The candy display cases resemble jewelry counters. Los Angeles artist Maggie Lochtenberg’s mural of a cacao tree coils around the ceiling. The colorful confections filled with unique flavors including hazelnut praline and pop rocks fit snugly in the special gift collection boxes, named after Beverly Hills streets.
andSons’ partnership with the Huntington Botanical Gardens honors that verdant landscape. The box includes chocolate covered nuts, Orange and Pecan Pralines, using the Huntington’s Valencia oranges and a jar of the Huntington Orange Marmalade, along with Black Tea Caramel made from the Huntington’s own jasmine and citrus flavored tea. The container art depicts five of the Huntington gardens.
Their updated design and creative fillings have become a go-to for many businesses, especially those whose clients appreciate the unexpected. Their seasonal flavors include eggnog, spiced caramel, dark chocolate mint and saffron with marzipan. They do more traditional holiday chocolates like turkeys and Santa Clauses but with a modern spin. They are happy to personalize for weddings or other special events and ship nationwide from their L.A. Arts District kitchen staffed by chocolatiers using the best ingredients from around the globe.
As the brothers say, “Not your mom’s chocolate shop.”
BEVERLY HILLS TEUSCHER
371 North Camden Drive
Mon-Sat: 11 a.m.- 5 p.m.
Tom and Tara Gallop, known as Mr. and Mrs. Truffle, took over the Teuscher franchise, one of nine in the U.S., from andSons and moved across the street. While andSons’ décor is clean lined modern, the Teuscher shop is giddy kitsch, exactly as all their franchise shops across the globe are. Handmade flowers fill the window and climb walls to the ceiling; examples of tiny box toppers made by the same Swiss artisan for 40 years line the display cases, and the famous truffles are lined up behind glass. The Champagne truffle filled with Dom Perignon is their most popular confection, but there are hundreds of choices especially for the holidays. Try a nutcracker or a Santa Claus.

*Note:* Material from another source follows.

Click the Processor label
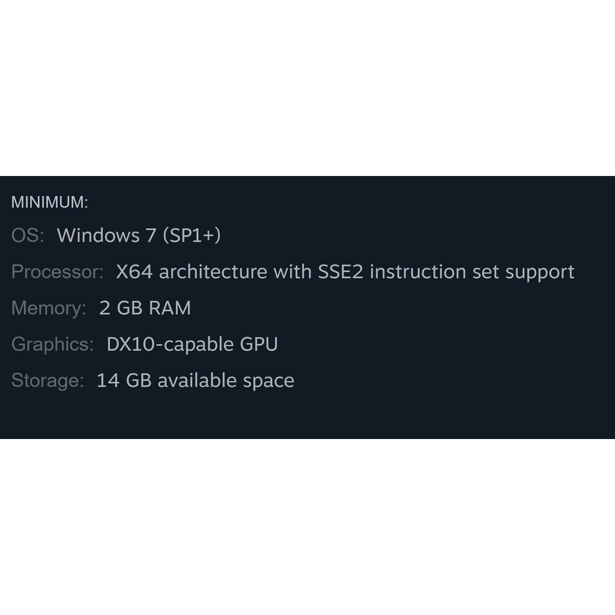 [x=58, y=272]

Because Teuscher is known globally, many customers come in knowing what they like. Chrissy Teigen and her kids chose the rich hot chocolate, which many say is as good as the iconic drink at Angelina’s in Paris. They’re not sure that Brad Pitt likes pralines exactly, but his assistant bought $5,000 worth of the Orangerie boxes because orange is his favorite color. A woman who’d never been to the Beverly Hills location called to order $35,000 in corporate gifts after hearing Oprah considers them the best. That’s branding! Now she’s ordering more for a holiday party. That’s return business!
Chocolate is part of the language of love and the Gallops’ story certainly proves that. An actor best known for his role on “Will and Grace,” Tom was dating Tara when she told him that if he really loved her, he’d buy her a chocolate shop. So, he did. Then he went even further. While touring Teuscher’s factory in Zurich, he got down on one knee and proposed to her.
After just three years, Mr. and Mrs. Truffle are a neighborhood fixture with passersby stopping in the door to say “hi.” Their many Middle Eastern customers know Teuscher from their travels. Here they can order a truffle filled with a special rose oil, rather than liquor, and the staff helps those others with dietary restrictions choose. In this shop, there’s love all day long.